[英]Cython either marginally faster or slower than pure Python
I am using several techniques ( NumPy , Weave and Cython ) to perform a Python performance benchmark. 我正在使用几种技术( NumPy , Weave和Cython )执行Python性能基准测试。 What the code basically does mathematically is
C = AB
, where A, B and C are N x N
matrices ( NOTE: this is a matrix product and not an element-wise multiplication). 代码基本上在数学上所做的是
C = AB
,其中A,B和C是N x N
矩阵( 注意:这是矩阵乘积,而不是逐元素乘法)。
I have written 5 distinct implementations of the code: 我已经编写了5种不同的代码实现:
My expectation is that implementations 2 through 5 will be substantially faster than implementation 1. My results however indicate otherwise. 我的期望是实施2到5将比实施1快得多。
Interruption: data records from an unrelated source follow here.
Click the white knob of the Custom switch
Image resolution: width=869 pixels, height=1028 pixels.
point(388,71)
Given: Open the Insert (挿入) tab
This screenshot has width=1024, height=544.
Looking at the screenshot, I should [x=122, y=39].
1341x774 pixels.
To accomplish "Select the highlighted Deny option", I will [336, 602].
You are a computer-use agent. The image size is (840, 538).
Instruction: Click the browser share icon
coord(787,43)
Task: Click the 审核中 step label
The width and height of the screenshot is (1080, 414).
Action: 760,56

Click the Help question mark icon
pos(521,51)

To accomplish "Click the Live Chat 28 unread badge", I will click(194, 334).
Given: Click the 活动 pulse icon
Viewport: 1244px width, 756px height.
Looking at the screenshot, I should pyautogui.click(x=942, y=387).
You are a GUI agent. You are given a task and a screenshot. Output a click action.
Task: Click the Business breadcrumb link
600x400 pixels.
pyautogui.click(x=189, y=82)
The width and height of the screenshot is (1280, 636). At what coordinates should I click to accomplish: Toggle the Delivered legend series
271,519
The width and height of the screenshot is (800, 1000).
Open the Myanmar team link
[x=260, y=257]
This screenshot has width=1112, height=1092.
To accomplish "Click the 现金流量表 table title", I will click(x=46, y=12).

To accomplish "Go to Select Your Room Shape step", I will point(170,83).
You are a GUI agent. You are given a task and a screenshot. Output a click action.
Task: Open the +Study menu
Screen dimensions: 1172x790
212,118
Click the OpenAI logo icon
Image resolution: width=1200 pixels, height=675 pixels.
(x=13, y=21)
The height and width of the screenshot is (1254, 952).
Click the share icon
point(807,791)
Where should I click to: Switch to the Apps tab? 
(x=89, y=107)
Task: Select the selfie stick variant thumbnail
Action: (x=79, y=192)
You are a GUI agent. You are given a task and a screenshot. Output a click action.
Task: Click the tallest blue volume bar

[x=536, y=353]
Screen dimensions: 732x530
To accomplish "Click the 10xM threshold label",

但是我的结果却相反。 These are my normalised speed-up results relative to the pure Python implementation:
这些是我相对于纯Python实现的标准化提速结果:
I am quite happy with the performance of NumPy, however I am less enthusiastic about Weave's performance and Cython's performance makes me cry. 我对NumPy的表现感到非常满意,但是我对Weave的表现并不热心,而Cython的表现使我哭泣。 My entire code is separated over two files.
我的整个代码分为两个文件。 Everything is automated and you simply need to run the first file to see all results.
一切都是自动化的,您只需要运行第一个文件即可查看所有结果。 Could someone please aid me by indicating what I could do to obtain better results?
有人可以帮我指出我可以做些什么以获得更好的结果吗?
matmul.py: matmul.py:
import time
import numpy as np
from scipy import weave
from scipy.weave import converters
import pyximport
pyximport.install()
import cython_matmul as cml
def python_list_matmul(A, B):
C = np.zeros(A.shape, dtype=float).tolist()
A = A.tolist()
B = B.tolist()
for k in xrange(len(A)):
for i in xrange(len(A)):
for j in xrange(len(A)):
C[i][k] += A[i][j] * B[j][k]
return C
def numpy_array_matmul(A, B):
return np.dot(A, B)
def weave_inline_matmul(A, B):
code = """
int i, j, k;
for (k = 0; k < N; ++k)
{
for (i = 0; i < N; ++i)
{
for (j = 0; j < N; ++j)
{
C(i, k) += A(i, j) * B(j, k);
}
}
}
"""
C = np.zeros(A.shape, dtype=float)
weave.inline(code, ['A', 'B', 'C', 'N'], type_converters=converters.blitz, compiler='gcc')
return C
N = 100
A = np.random.rand(N, N)
B = np.random.rand(N, N)
function = []
function.append([python_list_matmul, 'python_list'])
function.append([numpy_array_matmul, 'numpy_array'])
function.append([weave_inline_matmul, 'weave_inline'])
function.append([cml.cython_list_matmul, 'cython_list'])
function.append([cml.cython_array_matmul, 'cython_array'])
t = []
for i in xrange(len(function)):
t1 = time.time()
C = function[i][0](A, B)
t2 = time.time()
t.append(t2 - t1)
print function[i][1] + ' \t: ' + '{:10.6f}'.format(t[0] / t[-1])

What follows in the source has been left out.